Зуек даже и не догадывался, что возможна борьба маленького с великаном с помощью лжи и слез.

Вот еще сверкнула молния: Сутулов знал же по каким-то хвостам, что будет гроза, как же он теперь не знает, что делается в душе Зуйка? А если знает, то, значит, надо прямо бороться и не уступать своего.

– Последний раз тебя спрашиваю: ты это сделал или Куприяныч?

– Я! – ответил Зуек.

И с камня перевел прежде свои такие ясные голубые глаза, теперь затемненные и злые, позеленевшие, как у кошки, на Сутулова.

– Вот какой ты змеюга! – сгоряча сказал Сутулов. – Уходи вон от меня. И на глаза мне больше не показывайся.

Был опять гром с неба, и у Зуйка в душе это слилось, и страшный голос прекрасного и почти обожаемого им человека, и этот гром, отвергающий его навсегда от участия в простой радости обыкновенных хороших людей.

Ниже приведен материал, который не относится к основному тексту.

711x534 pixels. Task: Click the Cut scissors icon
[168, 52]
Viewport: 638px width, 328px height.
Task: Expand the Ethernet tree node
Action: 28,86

С камушка на камушек он спускался вниз, сам не зная, куда ему идти, и так дошел до большого камня, обнятого корнями северной сосны. Он сел на камень, обнял сосну, приложил к ней щеку, заревел, вздрагивая и все больше и больше уходя головой в худенькие плечи.

– Ты чего тут ревешь, пацан? – раздался голос из-за дерева.

Вышел кто-то, не похожий на каналоармейца, высокий, в женском малиновом берете на голове, глаза небольшие, голубые, загадочные. На плечах неизвестного была накинута куртка, голое тело все было расписано голубыми знаками, на левой груди против сердца красовалось лицо женщины с подписью: Маруся. На другой – два голубя кормили друг друга.

Рассмотрев все это сквозь слезы, Зуек пришел в себя и спросил:

– Ты – Рудольф?

– Утри нос, – ответил серьезно и без всякой усмешки человек в малиновом берете.

И как только Зуек, поверив словам, честно схватился за нос, из-за деревьев с хохотом выскочили разные люди, почти все с теми же знаками татуировки.

Щеки у них, как и у всех людей, надувались от смеха, но глаза оставались такими же холодными и злыми, как и до смеха.

– Черти какие-то! – сказал Зуек, переводя свои большие, удивленные глаза с одного лица на другое.

И как только он, ничуть не струсив, произнес это «черти», все люди поглядели на него иначе и почти что даже и с уважением. Тогда Зуек догадался: перед ним была знаменитая бригада двадцать первая, во главе с их прославленным паханом Рудольфом.

– Ты спрашиваешь, кто я, – сказал пахан, – ну, хорошо, я – Рудольф.

Тогда Зуек, чтобы не ударить в грязь лицом, ответил, представляясь:

– А я курьер начальника. У вас тут завал, поднимается ветер, вас может всех задавить.